In deze uitspraak beoordeelt de Rechtbank Zeeland-West-Brabant het beroep van belanghebbende tegen de uitspraak op bezwaar van de inspecteur van de Belastingdienst. De inspecteur had aan belanghebbende voor het jaar 2015 een aanslag inkomstenbelasting en premie volksverzekeringen opgelegd, alsmede een verzuimboete en belastingrente. Belanghebbende verzocht om ambtshalve vermindering van deze aanslag, maar de inspecteur verklaarde dit verzoek niet-ontvankelijk omdat het buiten de termijn was ingediend. De rechtbank heeft het beroep op 15 september 2022 behandeld, waarbij belanghebbende en zijn echtgenote aanwezig waren, evenals twee inspecteurs van de Belastingdienst.
De rechtbank oordeelt dat het verzoek om ambtshalve vermindering terecht is afgewezen. De termijn voor het indienen van een dergelijk verzoek is vijf jaar na het einde van het kalenderjaar waarop de aanslag betrekking heeft. In dit geval eindigde de termijn op 31 december 2020, terwijl het verzoek pas op 18 februari 2022 werd ingediend. Belanghebbende voerde aan dat hij door persoonlijke omstandigheden, waaronder een ontslagprocedure en gezondheidsproblemen, niet in staat was om tijdig een verzoek in te dienen. De rechtbank oordeelt echter dat deze omstandigheden niet voldoende zijn om de termijnoverschrijding als verschoonbaar te beschouwen.

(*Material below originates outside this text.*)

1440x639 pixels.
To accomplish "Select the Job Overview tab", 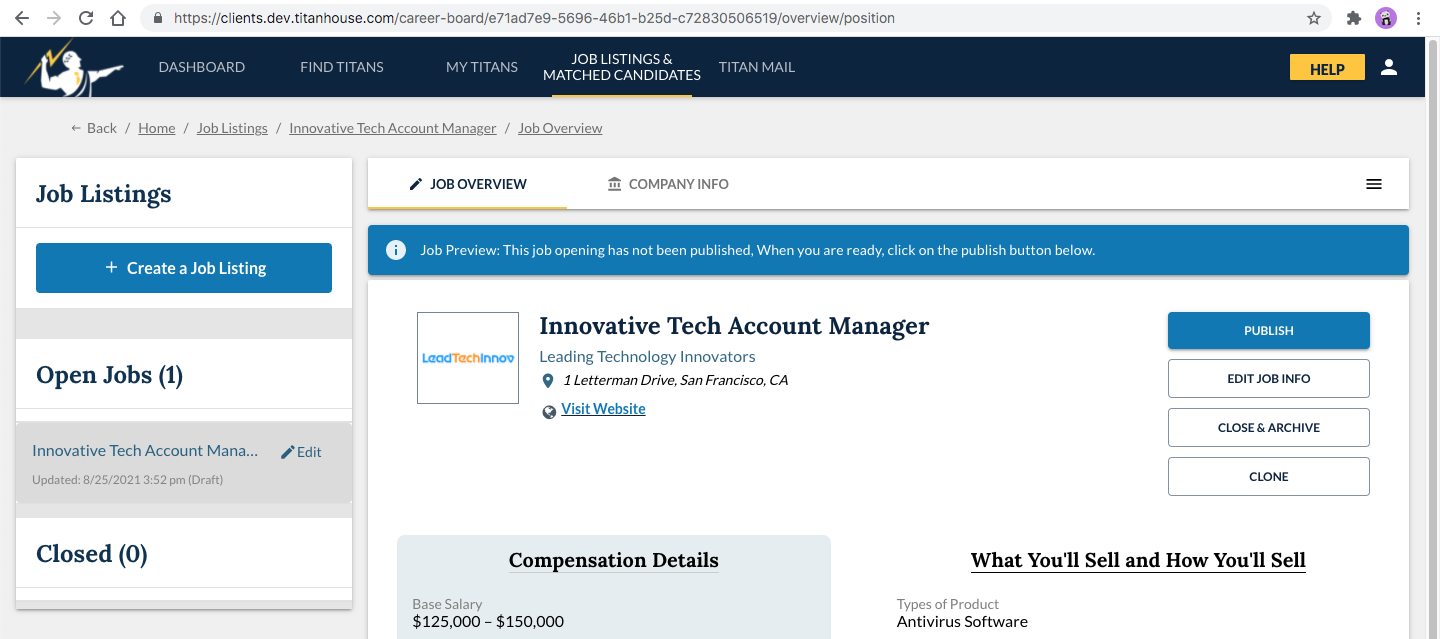I will point(467,184).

Daarnaast verwierp de rechtbank het beroep op het gelijkheidsbeginsel, omdat de inspecteur en belanghebbende niet in gelijke gevallen verkeren. De rechtbank concludeert dat het beroep ongegrond is en dat zij voor het overige onbevoegd is. De rechtbank ziet geen aanleiding voor een proceskostenveroordeling en wijst belanghebbende erop dat verzoeken om schadevergoeding en kwijtschelding van de boete bij de civiele rechter of de ontvanger van de Belastingdienst moeten worden ingediend.